### Document passage
- - - -

So if we only expect significant success for those who serve the market and take its falls, then we are saying that the invisible hand is the one holding all the power. Then it isn’t a butler. It is the landlord.
Is that a problem?
Me asking you, now. Does that sound bad to you? If you just don’t buy the argument, that’s fine – I’d be glad to find out why. (My rationale is based on what I know of leveraging and market inequalities.)
If, on the other hand, it does not sound like a problem, then you might not be tracking with me. The real case I am making, is that the invisible hand is actually self-interest. Your desire is linking up to mine, and somehow enslaving us both. And the real money goes to the one who will do the most to serve this spirit.
A ridiculous hypothetical
Think of this: how long would you stay in your current role (not employer) if it didn’t pay? That tells us something, but not too much. You have responsibilities, you’d probably try something else to stay alive. But try this: how long would you work in your current role if all your needs were guaranteed, regardless?
Did you think to ask what I mean by needs? Let’s say: food, housing, infrastructure, and health. Does that make you jump back to look at the previous question again?
You do deserve good things in life; we all do. What good things are we leaving off the list? Travel? Fashion? Entertainment? See if you can make a short list. And then think about what that list would mean, if everybody else also has all their needs guaranteed.
How many commercial drivers keep driving? How many nannies keep tending other people’s children? How many trash collectors remain at their duties?
What does your favourite holiday destination look like, if nobody needs your tourist business to stay alive? What does fashion cost without sweatshops – and who grows cotton for the love of it? Would arena events still exist, and what would they charge if all infrastructure was freely built – and everybody in the whole chain was there because they have a passion for sports or arts? And no scalpers!

- - - -

Pixel coordinate grounding data:

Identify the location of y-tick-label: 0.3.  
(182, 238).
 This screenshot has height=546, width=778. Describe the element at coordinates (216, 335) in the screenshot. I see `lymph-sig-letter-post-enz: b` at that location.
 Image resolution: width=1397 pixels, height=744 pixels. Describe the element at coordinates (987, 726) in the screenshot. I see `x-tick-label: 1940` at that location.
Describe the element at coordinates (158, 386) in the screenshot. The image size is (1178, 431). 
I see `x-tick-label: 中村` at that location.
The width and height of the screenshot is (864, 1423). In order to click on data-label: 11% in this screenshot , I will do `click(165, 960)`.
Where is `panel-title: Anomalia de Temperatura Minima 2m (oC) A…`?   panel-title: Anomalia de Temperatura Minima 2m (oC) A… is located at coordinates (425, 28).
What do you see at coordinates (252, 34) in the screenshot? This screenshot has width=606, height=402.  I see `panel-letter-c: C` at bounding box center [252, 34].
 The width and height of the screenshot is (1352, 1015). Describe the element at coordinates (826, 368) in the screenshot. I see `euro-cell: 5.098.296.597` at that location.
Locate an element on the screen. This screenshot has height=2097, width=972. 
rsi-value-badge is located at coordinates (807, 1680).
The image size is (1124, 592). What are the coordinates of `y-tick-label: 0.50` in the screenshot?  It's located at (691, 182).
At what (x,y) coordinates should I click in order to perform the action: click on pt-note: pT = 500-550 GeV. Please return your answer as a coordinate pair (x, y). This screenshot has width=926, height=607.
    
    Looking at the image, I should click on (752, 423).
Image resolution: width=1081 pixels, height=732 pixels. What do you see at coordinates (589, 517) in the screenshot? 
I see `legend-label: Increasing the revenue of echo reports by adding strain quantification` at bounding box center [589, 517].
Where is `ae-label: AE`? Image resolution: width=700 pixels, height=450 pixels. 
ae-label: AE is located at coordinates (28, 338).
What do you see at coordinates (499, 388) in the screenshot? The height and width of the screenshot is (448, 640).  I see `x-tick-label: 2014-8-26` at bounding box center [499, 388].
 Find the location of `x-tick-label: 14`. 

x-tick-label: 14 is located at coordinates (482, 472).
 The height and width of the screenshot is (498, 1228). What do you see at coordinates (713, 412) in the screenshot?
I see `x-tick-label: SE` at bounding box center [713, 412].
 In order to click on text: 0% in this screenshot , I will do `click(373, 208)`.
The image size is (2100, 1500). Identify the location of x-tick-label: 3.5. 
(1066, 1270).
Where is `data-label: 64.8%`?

- - - -

Reproduce the entire passage on the invisible hand and guaranteed needs, word for word.

### Final answer
So if we only expect significant success for those who serve the market and take its falls, then we are saying that the invisible hand is the one holding all the power. Then it isn’t a butler. It is the landlord.
Is that a problem?
Me asking you, now. Does that sound bad to you? If you just don’t buy the argument, that’s fine – I’d be glad to find out why. (My rationale is based on what I know of leveraging and market inequalities.)
If, on the other hand, it does not sound like a problem, then you might not be tracking with me. The real case I am making, is that the invisible hand is actually self-interest. Your desire is linking up to mine, and somehow enslaving us both. And the real money goes to the one who will do the most to serve this spirit.
A ridiculous hypothetical
Think of this: how long would you stay in your current role (not employer) if it didn’t pay? That tells us something, but not too much. You have responsibilities, you’d probably try something else to stay alive. But try this: how long would you work in your current role if all your needs were guaranteed, regardless?
Did you think to ask what I mean by needs? Let’s say: food, housing, infrastructure, and health. Does that make you jump back to look at the previous question again?
You do deserve good things in life; we all do. What good things are we leaving off the list? Travel? Fashion? Entertainment? See if you can make a short list. And then think about what that list would mean, if everybody else also has all their needs guaranteed.
How many commercial drivers keep driving? How many nannies keep tending other people’s children? How many trash collectors remain at their duties?
What does your favourite holiday destination look like, if nobody needs your tourist business to stay alive? What does fashion cost without sweatshops – and who grows cotton for the love of it? Would arena events still exist, and what would they charge if all infrastructure was freely built – and everybody in the whole chain was there because they have a passion for sports or arts? And no scalpers!